Despite advocates’ claims for the resurgence of reshoring, those who doubt the report’s validity said the nation’s trade deficit was record-breaking in the last year due to booming demand for imports. The global consultancy firm Kearney created the annual reshoring index to assess whether manufacturing jobs are returning to America from low-cost Asian countries revealed factories grew in Asia in 2020 to close to the highest level since 2008.

“Our recent research shows how the U.S. has not reclaimed manufacturing jobs in any significant any way,” Kearney reported last year.

A political dimension

There’s often a massive divergence between the claims made of executives in the business world about outsourcing and what’s happening in reality, said Morris Cohen, a professor, retired from Penn State’s Wharton School. Cohen is a specialist in logistics and manufacturing and claims to have been “working on global supply chain strategies for years before supply chains were trendy.”

Companies frequently announce reshoring plans with great enthusiasm to be seen as responsible business leaders, Cohen stated, about Apple’s announcement in 2019 that it would be moving the manufacturing of its premium Mac Pro laptop from China to Texas.

“Well, when you examine the figures, the majority of that they still create was made from China,” he said. “There’s an element of politics to this that is impossible to ignore.”

Cohen collaborated on research in 2015 and 2016, which showed that the majority of manufacturing advertised by the industry as “restored” could be new investments from foreign companies looking to gain access to American markets and new ideas. The study found that supply chain movements worldwide were more overlapping than ever before. One might be outsourcing within the same business departments, while another might be shifting. The conclusion is that there wasn’t any significant improvement in U.S. manufacturing.

“A shift in balance’

However, Cohen acknowledged that there is to be “a shift in the balance” due to the massive disruptions to the supply chain that result from the epidemic.

He explained that the need for efficiency and cost-effectiveness had led businesses to establish worldwide supply chains, frequently assigning all production to massive overseas factories. But the pandemic has demonstrated to managers “that it is possible to take too long down this route” and that maintaining inventory levels that are just-in-time poses a lot of risks.

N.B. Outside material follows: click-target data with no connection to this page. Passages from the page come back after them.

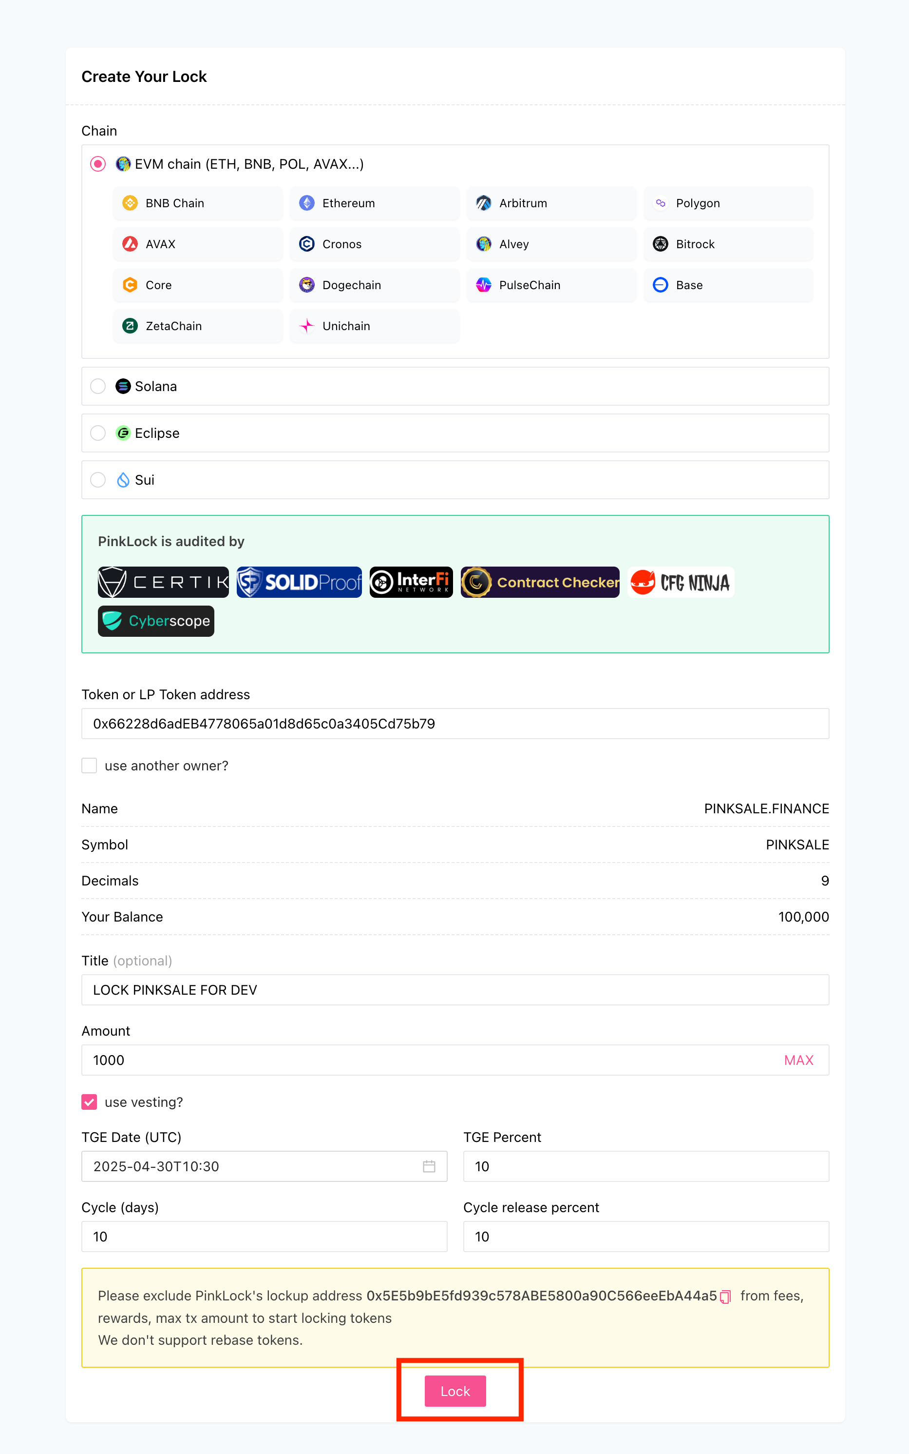The height and width of the screenshot is (1454, 909).
Task: Select the Unichain network tile
Action: (375, 326)
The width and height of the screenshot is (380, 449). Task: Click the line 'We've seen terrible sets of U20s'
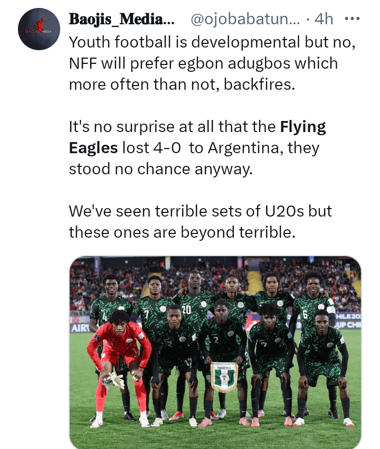pyautogui.click(x=200, y=211)
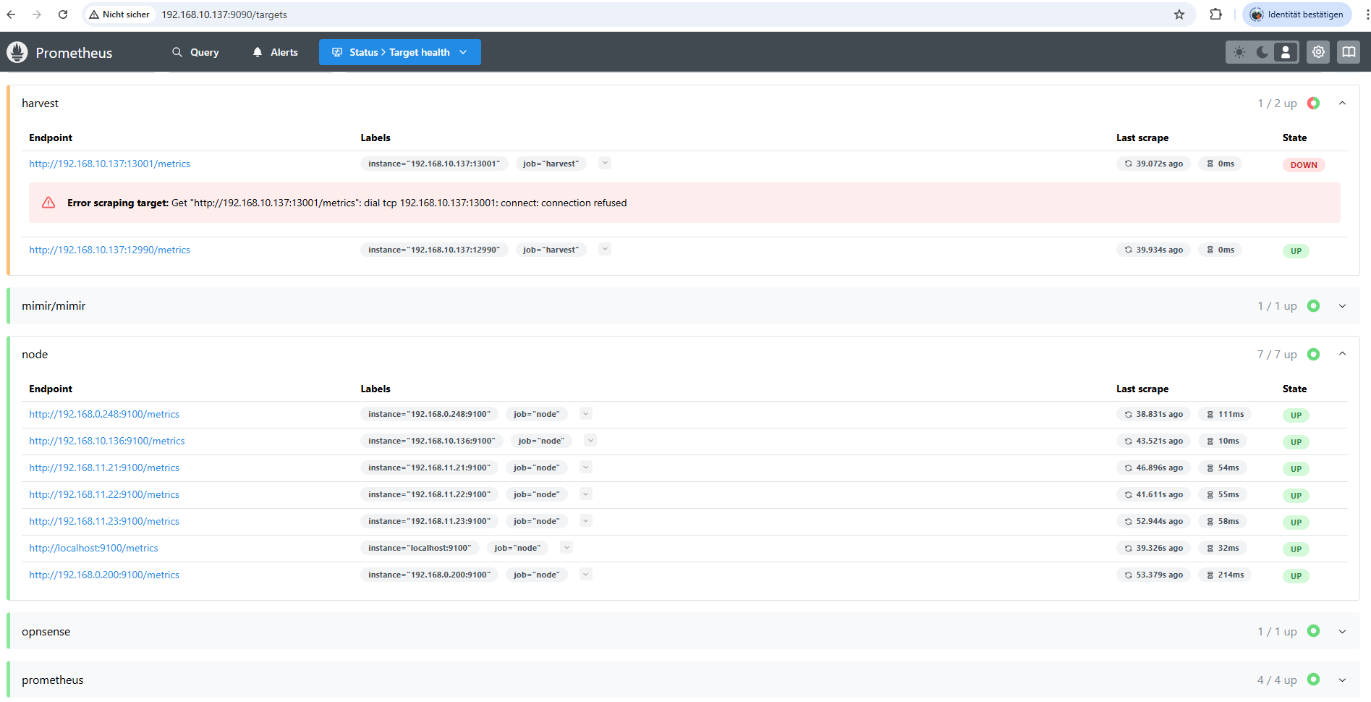Expand the mimir/mimir target group
Screen dimensions: 1371x702
pos(1342,306)
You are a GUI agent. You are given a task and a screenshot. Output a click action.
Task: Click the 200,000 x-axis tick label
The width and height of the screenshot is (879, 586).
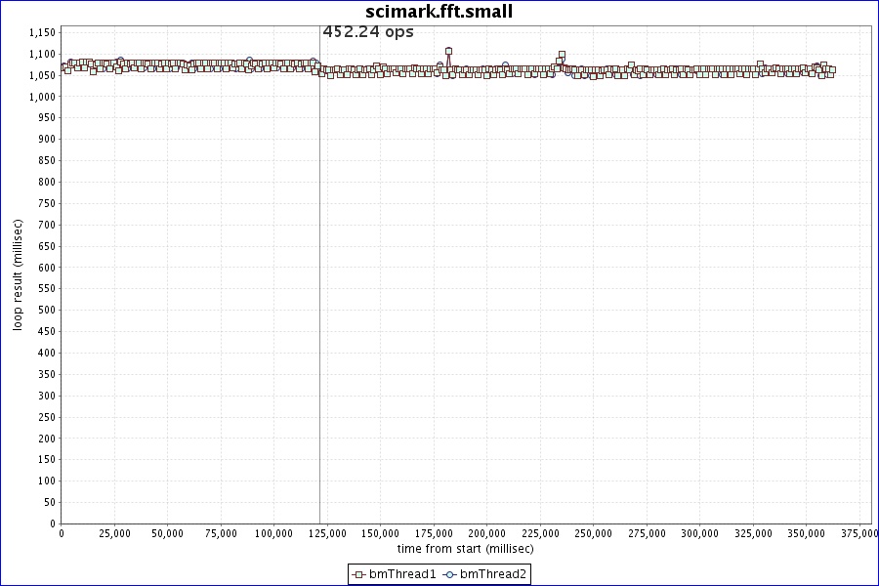click(486, 534)
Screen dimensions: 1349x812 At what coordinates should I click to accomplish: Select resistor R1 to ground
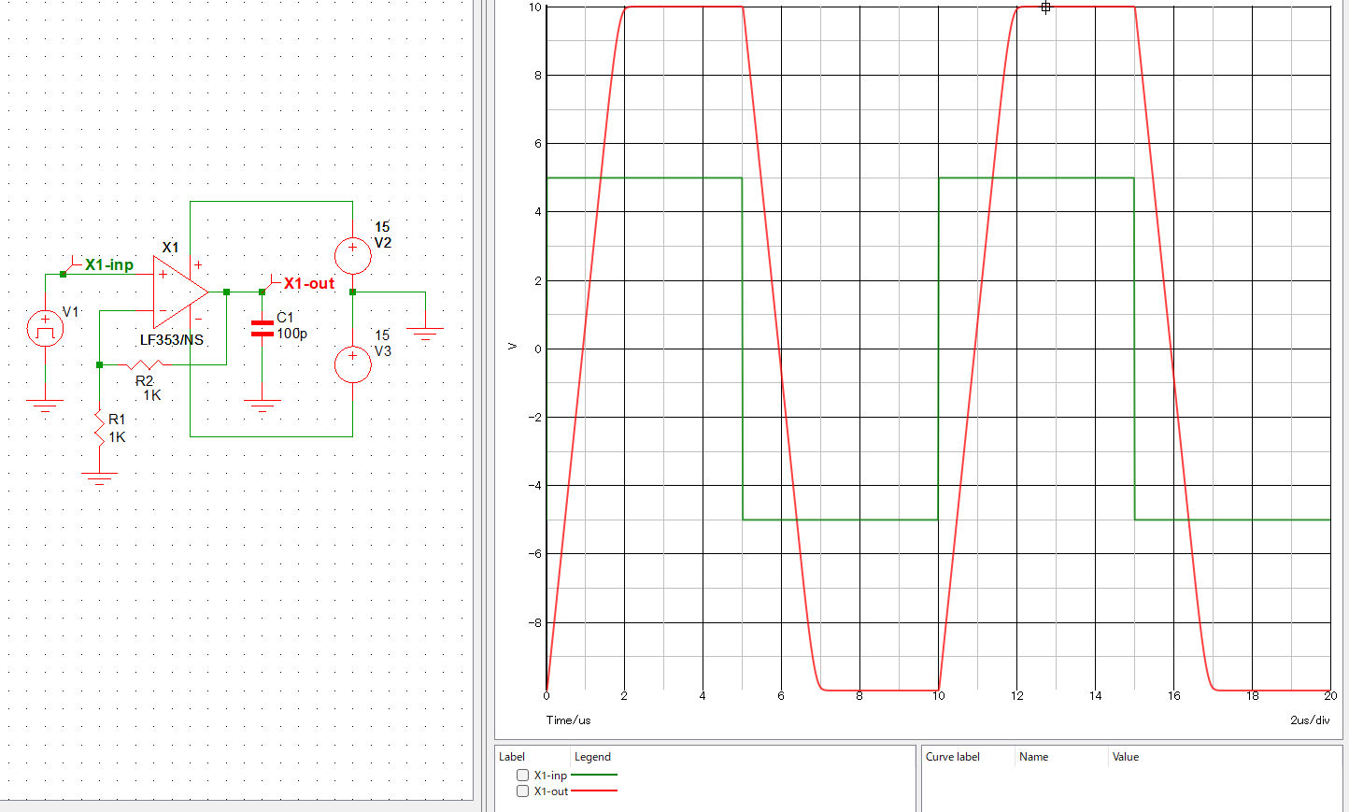pyautogui.click(x=99, y=426)
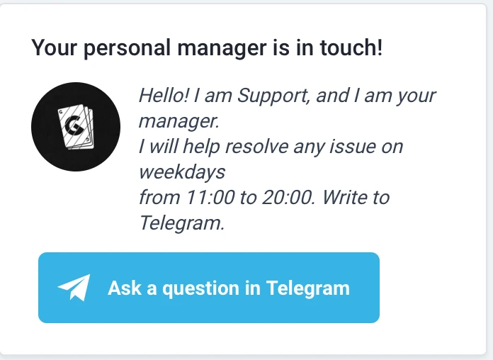493x360 pixels.
Task: Click the paper plane Telegram icon
Action: [74, 288]
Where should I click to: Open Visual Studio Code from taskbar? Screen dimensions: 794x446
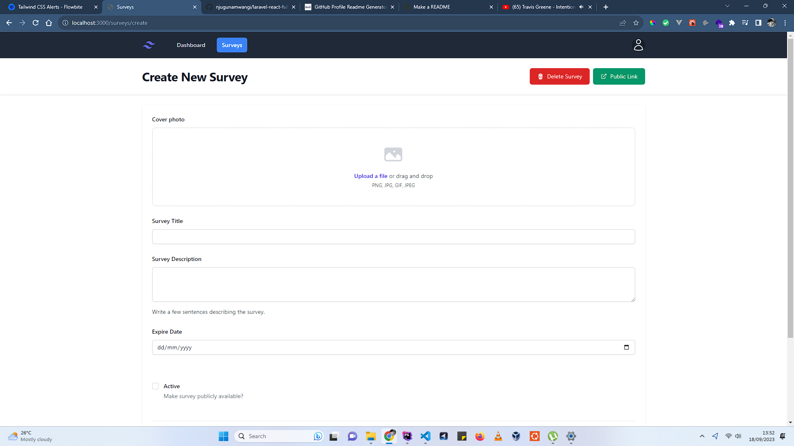coord(426,436)
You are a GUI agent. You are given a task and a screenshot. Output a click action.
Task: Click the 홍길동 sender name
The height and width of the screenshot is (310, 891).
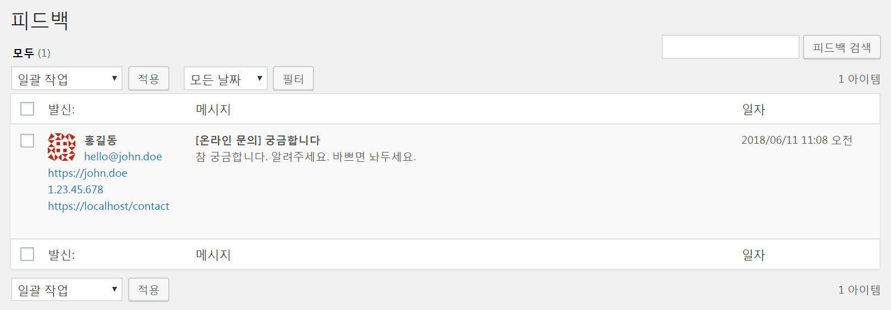[x=101, y=140]
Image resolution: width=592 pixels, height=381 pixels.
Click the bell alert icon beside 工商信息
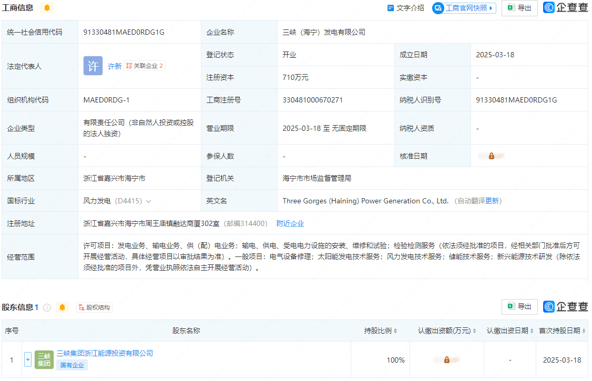(47, 8)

Managers are currently discussing trade-offs of risks and efficiency to create their supply chain’s resilience and establish regional secondary supply chains, the source stated.

“There’s seen a change in the attitudes of companies,” Cohen said. “But the talk isn’t worth the cost. What are they doing? As we’ve already seen, it’s not an all-out returning of manufacturing to the U.S. or Western Europe.”

Araten affirms that most companies he’s contacted are looking at local factories to support the production they have overseas, a kind of insurance policy to protect against supply-chain interruptions, such as the threat of political instability in other countries.

“It’s difficult to unplug the supply chain when you’re into China completely,” he said. “A majority of businesses are looking to create their supply chain in the U.S. a portion of their supply chain to ensure that when things begin to take place in another country, they’ll be able to do it in the U.S.”

Araten hopes that manufacturers will return all of their production to America one day.

“I am aware that it took more than five decades of offshoring, and we’re not going resolve it in a calendar year,” the man said. “If you can do all of your necessities here in your country, it makes your country richer, it provides you with more choices and makes it easier for you to prosper.”